As I worked the hay pile, nearby, I saw four black-chinned hummingbirds feasting among the scarlet runner beans that twined up the cornstalks of our garden. It was so still, the leaves of the corn leaves arched motionless, not a flutter.

I thought I heard a distant sound like white noise. I looked up toward it, to the southeast where Arlene’s place sat on top of a hill, a third of a mile across our valley. As I tried to figure out what that growing sound was, in an instant, a wall of gray hid her home.

Holy cow, a cloudburst, I thought.

I hustled inside, pulled up a chair to a window and watched that gray, seemingly impenetrable wall approach. Show of a lifetime, I thought.

Still not a hint of lightening. Just a white noise that I could now hear even from inside.

Then I saw my horses all, as one, raise their heads, and then they wheeled and stampeded to the northwest. That was when I realized that white noise, formless as the black above, was now a roar and above it I heard the first “pock” sounds as hail the size of golf balls hit and bounced.

And then it was a continuous deafening roar as hail pounded down and I cried and shouted prayers.

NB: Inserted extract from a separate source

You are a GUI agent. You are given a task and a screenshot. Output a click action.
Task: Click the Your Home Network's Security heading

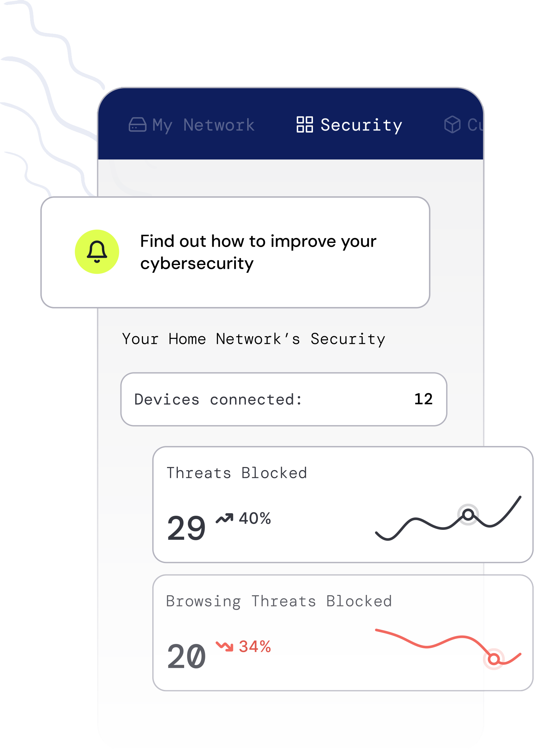pos(254,339)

Finally the hail slowed enough that I could see our horses galloping blindly, each alone, running in a different direction. I put on a helmet and leather jacket, ran out and shouted for them, hoping to persuade them to shelter in their barns. The pain of the pummeling hail made my voice kind of crazy and the horses were panicking. I realized that even if they could hear me over the roar of hail, they would heed no one.

And then, and then, a new sound drowned out that of the hail. It was the thunder of great waters converging on our valley. I saw logs tossing on dark waves as they rolled over most of our land. The horses ran to the high ground.

Finally, the hail stopped falling and it was washing away on the flood waters and lay in heaps on the high ground. Now the horses came to my calls. Painted Lady and Flair were fine. Flair was actually dry. I figured those two must have out-raced the hail to our barns and stayed inside.

The others, however, suffered great lumpy bruises all over their top sides: Gitano, Dragon Lady, Ginger, their foals, and Coquetta.

I turned to go inside to call our vet, Dr. Harold Bobbit, but just then Gitano lunged at me, ears pinned.